Now let’s look at these planning scales another way.  Florida planning has traditionally focused on two scales that are set by boundaries: jurisdictional and project level.  These are two necessary scales, but used alone, produce a landscape built on “pods.”  It is hard to get a grip on how various cities and projects connect together when the mind jumps quickly to managing within borders.   Suburban discontent, alas, tends to emanate from dysfunctional flows: traffic, water, money. 

 

This is why planning built on flows is so important.   It seems like smart growth leaders have picked up on the importance of flows and regional planning, so let’s turn to what I think is the most important – yet least appreciated - planning tool: small area planning.

Planners in urban areas use this scale every single day, but it’s a given to the point of being unacknowledged.   Great transit oriented development is based on how pedestrians flow around mass transit station areas.  Sub-watershed plans are essential in matching management practice to local water flows.  Because efficient land use relies on sharing amenities like parking, streetscape, parks and the like, small area plans facilitate getting more out of smaller, yet linked, parcels.  Small area plans that link the built and natural landscapes tend to be adopted over time as communities mature, which may explain why they are more common in urban communities.

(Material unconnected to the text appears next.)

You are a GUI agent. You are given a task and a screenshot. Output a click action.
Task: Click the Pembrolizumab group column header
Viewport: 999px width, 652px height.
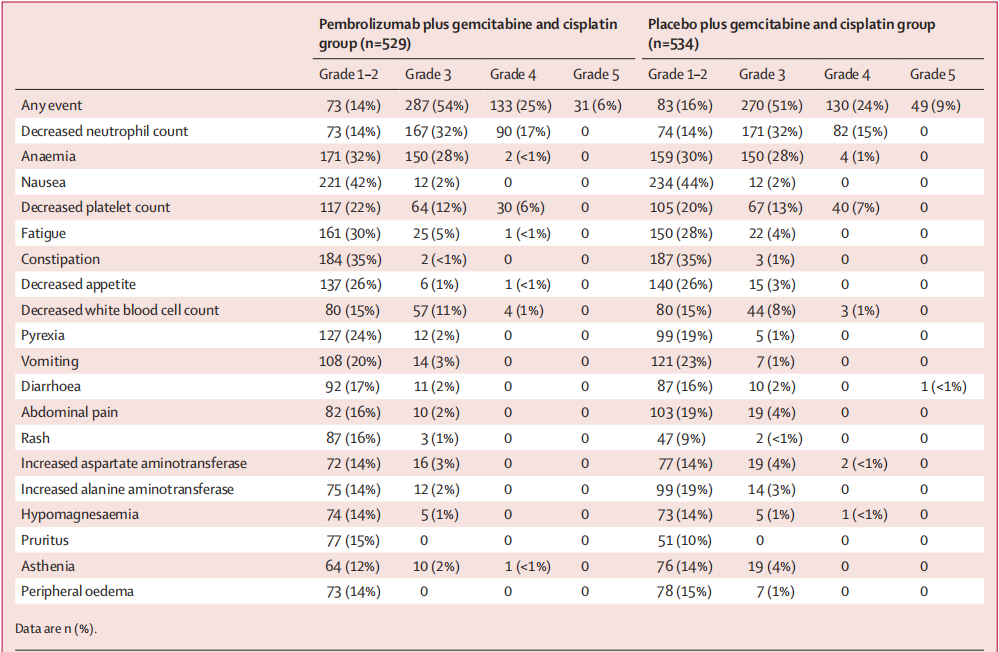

Many suburbs are at key maturation points, though may resist the introduction of new planning layers.  Neighborhoods naturally react when they see a plan that includes their subdivision with commercial development.  Even if no land use changes come into play for residential areas, the border of the subdivision is understood to be the small area plan.   

Developers have been programmed to be enemies of each other, not collaborators, often using the very smart growth tools we invented to get better results against one another.  In Florida, transportation concurrency forces a death match over road capacity.  The best description I have ever heard is that in suburbs, concurrency is like an all-you-can-eat buffet, where the first guy in line’s best strategy is to take all the chicken wings and leave the scraps – and the bill – to everyone else.  In California, developers are using the state’s Environmental Quality Act (CEQA) in an effort to stall the competition.  Smarter growth and great redevelopment rely on cooperation among landowners, a topic that needs more examination.

Most importantly, paying for this level of planning will be difficult.  Traditionally, local governments have paid for comprehensive planning within jurisdictions and developers pay for project planning when they are ready to move dirt.  So who pays for the new, inclusive and predictive in-between planning layer?

This post is the first of many that will examine the importance of small area plans, their power, and the suburbs.   It is the most powerful sprawl retrofitting, traffic subtracting, energy saving, water efficient, quality of life enhancing tool out there.  Fixing sprawl in Florida will rely on sub-Comprehensive Plan level planning, and last year's rewrite includes a new sector planning tool.  It's a start.